**YOUR OBJECTIVE**. Write out the passage of the podcast episode text below, starting at "James’ poem was" and ending at "miles per hour.", with the wording unchanged.

**TEXT SHOWN**.
▼

This week’s episode of the Viewless Wings Poetry Podcast features a special excerpt from the Exploring San Francisco podcast by San Francisco Travel. Award-winning host and travel writer Aaron Millar invited Viewless Wings founder and City of Dublin Poet Laureate James Morehead to recite his poem “nine point five miles per hour”, recorded while riding a San Francisco cable car. Aaron also interviews James about his work with the City of Dublin and how he discovered the art of poetry.
James’ poem was inspired by a visit to the San Francisco Cable Car Museum. The museum, “operated by the Friends of the Cable Car Museum as a nonprofit educational facility,” is “located in the historic Washington/Mason cable car barn and powerhouse, the museum deck overlooks the huge engines and winding wheels that pull the cables.” Incredibly, San Francisco’s cable cars are operated by the cables flowing in and out of this single building at nine point five miles per hour.

▲

**GIVEN RECORDS**.
▼

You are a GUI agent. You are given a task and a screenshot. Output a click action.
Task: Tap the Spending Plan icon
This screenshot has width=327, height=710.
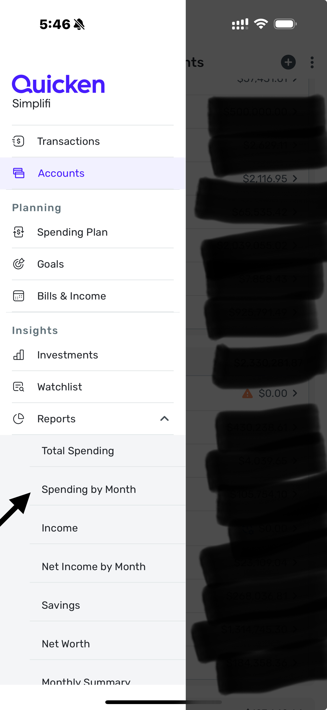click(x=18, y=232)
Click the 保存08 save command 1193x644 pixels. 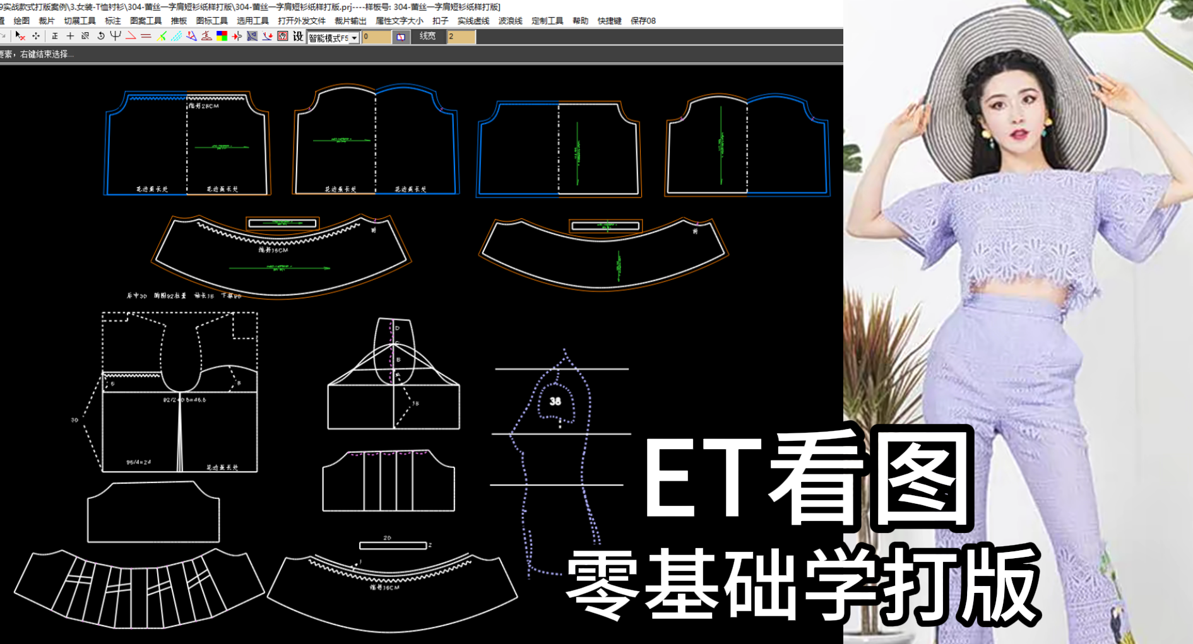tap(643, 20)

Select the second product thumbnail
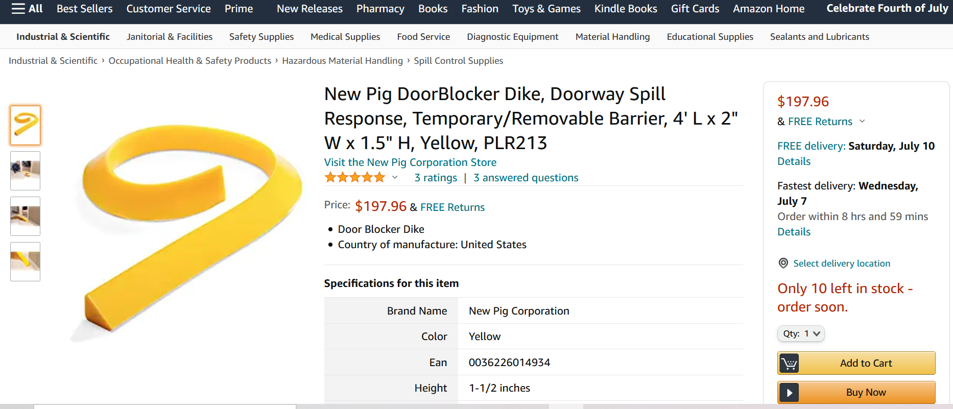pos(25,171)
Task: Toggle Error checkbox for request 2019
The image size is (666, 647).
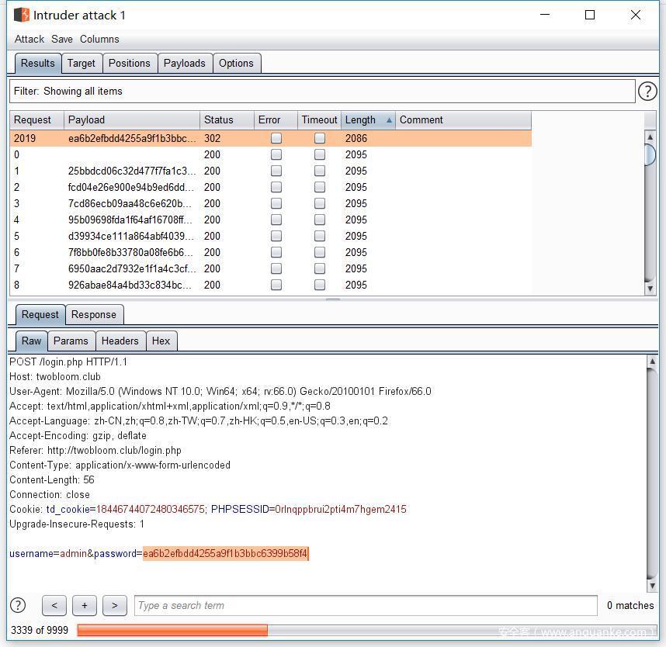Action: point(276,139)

▲
▼

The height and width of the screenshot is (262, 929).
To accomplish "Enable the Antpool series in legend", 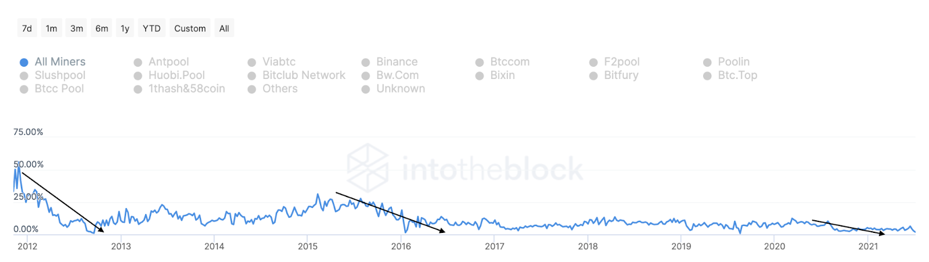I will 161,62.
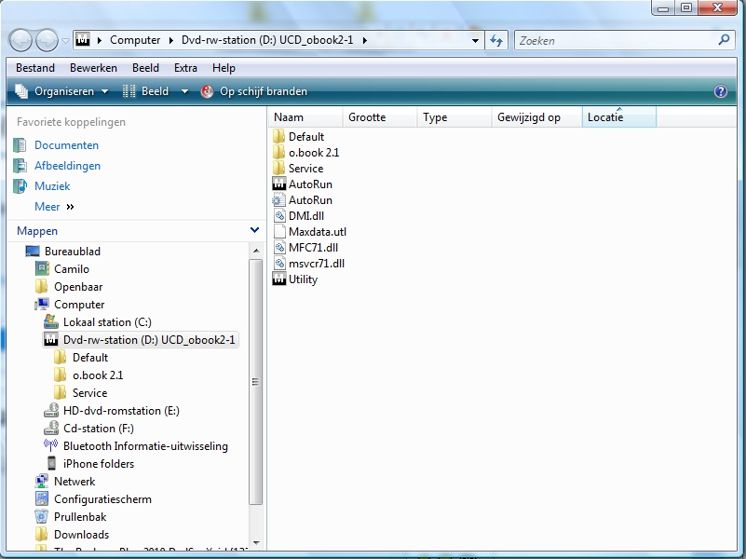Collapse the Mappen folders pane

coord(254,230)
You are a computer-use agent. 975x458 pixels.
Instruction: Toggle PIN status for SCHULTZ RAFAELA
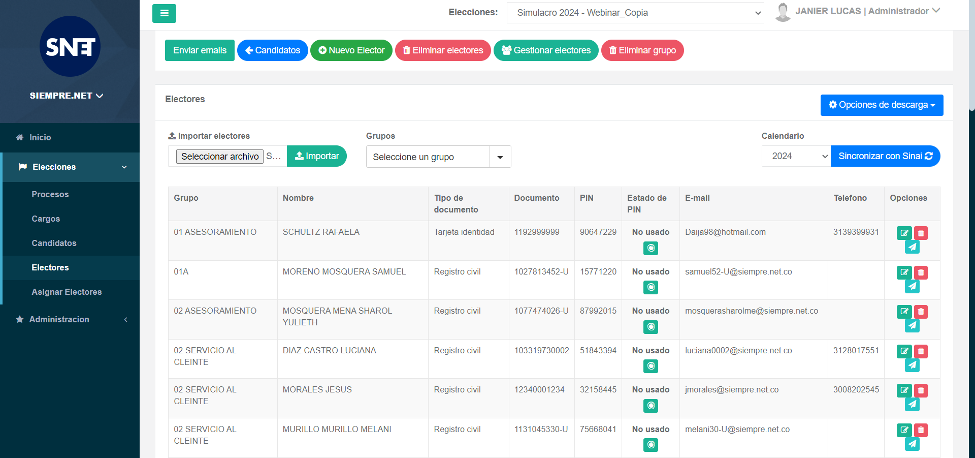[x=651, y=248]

▲
▼

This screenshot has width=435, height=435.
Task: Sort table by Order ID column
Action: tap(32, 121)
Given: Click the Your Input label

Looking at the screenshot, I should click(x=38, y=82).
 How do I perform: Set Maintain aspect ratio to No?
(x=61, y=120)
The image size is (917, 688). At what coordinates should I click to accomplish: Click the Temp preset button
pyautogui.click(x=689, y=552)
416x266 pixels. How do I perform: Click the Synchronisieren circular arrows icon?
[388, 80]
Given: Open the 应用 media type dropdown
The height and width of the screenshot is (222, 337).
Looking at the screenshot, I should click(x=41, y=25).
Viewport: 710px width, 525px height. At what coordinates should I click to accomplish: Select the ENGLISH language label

▲

**SOLUTION TO THIS EXERCISE**.
James’ poem was inspired by a visit to the San Francisco Cable Car Museum. The museum, “operated by the Friends of the Cable Car Museum as a nonprofit educational facility,” is “located in the historic Washington/Mason cable car barn and powerhouse, the museum deck overlooks the huge engines and winding wheels that pull the cables.” Incredibly, San Francisco’s cable cars are operated by the cables flowing in and out of this single building at nine point five miles per hour.